§ **Aim 1**: Could you copy the stretch from "Among these women" through "rejections take place?" in the forum thread on scent and dating?
§ **Aim 2**: Can you pick up the forum thread on scent and dating after its last line and continue it?

§ **Document text**:
On how many dates has this happened?

Posted
Google Major Histocompatibility Complex MHC

 

^^ :rolleyes: Sorry.

 

But this sounds like a case of something else going on with the poster.

Posted

I dance salsa, which involves getting close to a lot of different men, and have noticed that some men smell "right" and others don't. It's nothing to do with being unhygienic (although there are some men who smell bad because they need a good wash!). Sometimes a guy can be perfectly clean, smelling of soap powder or aftershave, but there's just something about his personal smell underneath all that which turns me off. Other guys might not look physically attractive to me at first glance, but they smell "right" when I get close to them. I vividly recall one guy who was short and balding; I wasn't visually attracted to him at all, but his smell made me feel safe and warm and comfortable. There have also been some other guys who were visually appealing but whose smell didn't really attract me; I felt more uncomfortable about being close to them rather than safe and warm. My boyfriend's smell makes me feel weak at the knees and sets my pulse racing. There's definitely something in all this "smell" stuff...

  • Author
Posted
On how many dates has this happened?

 

I never even get any dates in the first place, that's how bad it is. I've never experienced any woman show interest in me in real life.

Posted
I never even get any dates in the first place, that's how bad it is. I've never experienced any woman show interest in me in real life.

 

What I meant to ask is: From the online women attracted to you, how many dates have you gone on?

 

Among these women who liked your looks and personality, how many dates with them have you gone on? How many have you said "Let's meet up" or "Fancy going to the cinema?"

 

That is my question. Sorry I was confusing.

  • Author
Posted

Haven't gone on any.

Posted

How did your rejections take place?

Posted (edited)
Haven't gone on any.

 

So this is conjecture.

 

You theorize your pheromones are faulty and you can't attract women.

§ **Information provided**:

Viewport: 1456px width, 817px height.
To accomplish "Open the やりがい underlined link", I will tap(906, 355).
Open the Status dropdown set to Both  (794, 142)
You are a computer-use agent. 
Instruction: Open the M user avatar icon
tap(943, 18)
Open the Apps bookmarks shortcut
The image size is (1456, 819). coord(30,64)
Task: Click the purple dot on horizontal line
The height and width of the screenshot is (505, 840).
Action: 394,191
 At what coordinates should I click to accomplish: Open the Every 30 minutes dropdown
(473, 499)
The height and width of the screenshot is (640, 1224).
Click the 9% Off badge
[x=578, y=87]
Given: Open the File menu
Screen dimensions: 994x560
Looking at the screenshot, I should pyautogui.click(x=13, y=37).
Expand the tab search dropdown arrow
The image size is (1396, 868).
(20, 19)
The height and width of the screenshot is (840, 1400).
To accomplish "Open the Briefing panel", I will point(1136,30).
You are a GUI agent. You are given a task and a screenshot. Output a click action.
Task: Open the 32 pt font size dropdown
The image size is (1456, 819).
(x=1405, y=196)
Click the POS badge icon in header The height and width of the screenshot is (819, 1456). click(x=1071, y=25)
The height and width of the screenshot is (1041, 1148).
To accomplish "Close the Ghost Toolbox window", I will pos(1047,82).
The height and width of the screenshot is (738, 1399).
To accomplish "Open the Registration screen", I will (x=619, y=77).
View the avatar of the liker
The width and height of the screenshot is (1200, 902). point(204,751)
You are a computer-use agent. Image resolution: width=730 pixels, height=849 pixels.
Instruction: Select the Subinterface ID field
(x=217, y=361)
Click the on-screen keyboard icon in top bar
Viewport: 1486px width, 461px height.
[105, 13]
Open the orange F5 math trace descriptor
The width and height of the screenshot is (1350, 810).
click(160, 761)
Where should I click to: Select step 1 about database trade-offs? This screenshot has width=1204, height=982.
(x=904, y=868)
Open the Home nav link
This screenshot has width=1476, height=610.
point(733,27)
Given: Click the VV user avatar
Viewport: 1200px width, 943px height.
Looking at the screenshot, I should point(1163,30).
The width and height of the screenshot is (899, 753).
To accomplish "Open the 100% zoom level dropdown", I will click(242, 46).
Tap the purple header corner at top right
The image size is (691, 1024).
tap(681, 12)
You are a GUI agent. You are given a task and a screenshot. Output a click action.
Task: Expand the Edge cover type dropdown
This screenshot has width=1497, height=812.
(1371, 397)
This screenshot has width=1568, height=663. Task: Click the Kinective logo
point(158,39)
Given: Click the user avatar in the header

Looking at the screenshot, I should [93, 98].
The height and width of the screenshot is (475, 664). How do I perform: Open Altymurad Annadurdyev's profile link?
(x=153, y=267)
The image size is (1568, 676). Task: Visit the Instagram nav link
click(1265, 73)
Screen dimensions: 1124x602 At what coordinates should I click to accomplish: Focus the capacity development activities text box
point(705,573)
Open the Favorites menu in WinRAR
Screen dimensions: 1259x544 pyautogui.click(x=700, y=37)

§ **Final answer 1**:
Among these women who liked your looks and personality, how many dates with them have you gone on? How many have you said "Let's meet up" or "Fancy going to the cinema?"

 

That is my question. Sorry I was confusing.

  • Author
Posted

Haven't gone on any.

Posted

How did your rejections take place?

§ **Final answer 2**:
Yet online, they are attracted.

The next step would be meeting with the women. You don't however.

Why?

If you don't interact with them, and instead fall back into blaming pheromones for lack of womanly attention, you're not taking responsibility for your part in where you find yourself (womanless).

Edited by Dorie
Posted

It's probably one of many things that attract someone to you. Plus I don't think your smell could possibly be off to every woman.

  • Author
Posted
So this is conjecture.

 

You theorize your pheromones are faulty and you can't attract women.

 

Yet online, they are attracted.

The next step would be meeting with the women. You don't however.

Why?

If you don't interact with them, and instead fall back into blaming pheromones for lack of womanly attention, you're not taking responsibility for your part in where you find yourself (womanless).

 

You don't understand.

Posted

I think I know.

Posted

I roll around in baked beans and cole slaw. Dogs love my smell.

 

Women, however, aren't too impressed.

Posted (edited)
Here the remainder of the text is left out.